DIRECTIVE: Write the next part of the opinion piece on patriotism and governance in Nigeria, picking up after its final sentence.

TEXT EXTRACT:
»»

Africa
Patriotism Cannot Be Forced. It Must Be Earned Through People-Oriented Governance -By Isaac Asabor
The truth is simple and uncomfortable: patriotism is reciprocal. It flourishes when citizens feel protected, valued, and treated fairly. It withers when governance becomes extraction without service. If Nigeria’s leaders genuinely care about unity, security, and development, the prescription is clear, creates jobs, support education, enforce fairness, stabilize policies, and invest in people. Earn trust.
Patriotism is not a slogan; it is a social contract. In my early years as a pupil in primary school, and later as a teenager in secondary school in the old Bendel State, love for Nigeria was carefully cultivated through daily routines and shared values. Respect for the flag, the anthem, the pledge, and other national symbols were not optional. Morning assemblies were civic classrooms where loyalty to country was nurtured, not negotiated. The state, through its schools, took responsibility for shaping citizens who believed they belonged to something larger than themselves.
Today, that deliberate cultivation of patriotism has faded, largely because governance itself has retreated from the basics. Many schools, especially the mushrooming private ones, either sideline or trivialize civic rituals. Civic education is treated as an afterthought because the state no longer sees nation-building as a priority. When government abandons the work of shaping citizens, it should not be surprised when citizens withdraw their emotional investment in the state.

««

Saved entries:
»»

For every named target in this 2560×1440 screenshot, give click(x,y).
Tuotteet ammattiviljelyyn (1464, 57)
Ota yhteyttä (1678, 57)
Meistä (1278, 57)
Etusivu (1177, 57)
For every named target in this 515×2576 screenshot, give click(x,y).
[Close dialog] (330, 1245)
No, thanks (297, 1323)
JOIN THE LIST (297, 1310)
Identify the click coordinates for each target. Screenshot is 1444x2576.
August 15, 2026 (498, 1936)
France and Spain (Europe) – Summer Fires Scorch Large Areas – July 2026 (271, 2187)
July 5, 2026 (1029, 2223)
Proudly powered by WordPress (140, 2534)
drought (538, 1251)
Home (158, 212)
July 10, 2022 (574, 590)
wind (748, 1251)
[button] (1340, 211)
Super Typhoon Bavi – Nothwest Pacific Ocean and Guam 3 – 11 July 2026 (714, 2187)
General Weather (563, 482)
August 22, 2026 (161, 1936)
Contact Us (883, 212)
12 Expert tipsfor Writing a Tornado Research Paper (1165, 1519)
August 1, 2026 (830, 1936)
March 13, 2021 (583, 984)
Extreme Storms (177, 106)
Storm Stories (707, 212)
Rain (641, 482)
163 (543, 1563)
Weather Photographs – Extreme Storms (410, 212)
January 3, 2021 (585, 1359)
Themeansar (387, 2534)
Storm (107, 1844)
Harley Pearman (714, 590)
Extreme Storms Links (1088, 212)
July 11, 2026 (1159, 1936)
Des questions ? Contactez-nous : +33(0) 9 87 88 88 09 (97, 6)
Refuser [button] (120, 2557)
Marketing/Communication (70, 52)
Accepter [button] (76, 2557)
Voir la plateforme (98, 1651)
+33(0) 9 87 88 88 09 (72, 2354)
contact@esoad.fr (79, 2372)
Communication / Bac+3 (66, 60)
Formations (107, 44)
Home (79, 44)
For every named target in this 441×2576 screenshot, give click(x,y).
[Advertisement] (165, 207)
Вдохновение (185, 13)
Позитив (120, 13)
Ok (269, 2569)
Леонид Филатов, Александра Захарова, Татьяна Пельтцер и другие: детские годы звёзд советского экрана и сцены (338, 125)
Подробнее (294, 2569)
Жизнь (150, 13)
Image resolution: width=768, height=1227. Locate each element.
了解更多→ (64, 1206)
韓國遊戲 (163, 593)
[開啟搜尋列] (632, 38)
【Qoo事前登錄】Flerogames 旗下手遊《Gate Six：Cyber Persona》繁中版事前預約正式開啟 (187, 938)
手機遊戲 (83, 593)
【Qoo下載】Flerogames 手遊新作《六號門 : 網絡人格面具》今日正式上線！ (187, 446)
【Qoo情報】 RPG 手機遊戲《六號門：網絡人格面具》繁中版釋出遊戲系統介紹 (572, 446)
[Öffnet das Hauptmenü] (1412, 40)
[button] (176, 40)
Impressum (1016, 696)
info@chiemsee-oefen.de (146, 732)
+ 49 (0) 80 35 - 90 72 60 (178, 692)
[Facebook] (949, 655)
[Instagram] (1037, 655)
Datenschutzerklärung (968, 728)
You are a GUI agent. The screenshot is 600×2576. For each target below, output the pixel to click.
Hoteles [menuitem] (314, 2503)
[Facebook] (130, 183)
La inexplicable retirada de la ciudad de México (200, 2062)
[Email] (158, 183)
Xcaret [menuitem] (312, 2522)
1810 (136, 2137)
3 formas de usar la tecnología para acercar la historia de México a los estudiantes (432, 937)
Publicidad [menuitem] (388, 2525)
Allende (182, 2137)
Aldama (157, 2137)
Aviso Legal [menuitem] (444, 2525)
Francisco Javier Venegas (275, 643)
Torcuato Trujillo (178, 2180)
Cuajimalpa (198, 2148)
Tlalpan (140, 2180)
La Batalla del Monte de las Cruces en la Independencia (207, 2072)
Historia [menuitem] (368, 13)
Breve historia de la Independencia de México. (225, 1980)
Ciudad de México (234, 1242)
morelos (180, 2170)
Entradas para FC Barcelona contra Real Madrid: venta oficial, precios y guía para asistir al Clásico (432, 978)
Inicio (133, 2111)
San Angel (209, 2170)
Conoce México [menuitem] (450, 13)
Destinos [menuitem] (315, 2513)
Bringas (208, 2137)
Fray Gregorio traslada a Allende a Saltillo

««

RESPONSE TO THE EXERCISE:
In those earlier years, patriotism was reinforced by substance, not just ceremony. We were taught that Nigeria was genuinely endowed: fertile land, oil wealth, diverse geography, and a vibrant population. The country carried itself with confidence. Nigeria was called the “Giant of Africa” because it behaved like one. A former head of state famously said the nation’s problem was not money, but how to spend it. That statement captured a time when the state’s strength gave citizens something to believe in.
That strength translated into dignity and opportunity. Nigeria once attracted migrants from across Africa, particularly during Ghana’s economic crisis. Ghanaians came, found work, and built lives without hostility. Nigerians did not need to be coerced into patriotism then; it came naturally because the country worked, at least comparatively. A state that offers opportunity earns loyalty without begging for it.
Disappointingly, my youthful ambition to join the armed forces or a paramilitary agency was born out of that early conditioning. Service to country felt noble. But reality intervened. Recruitment was less about merit and more about quotas and connections. A system that claims to build inclusion ended up entrenching exclusion. When institutions reward who you know rather than what you can do, patriotism quickly gives way to cynicism.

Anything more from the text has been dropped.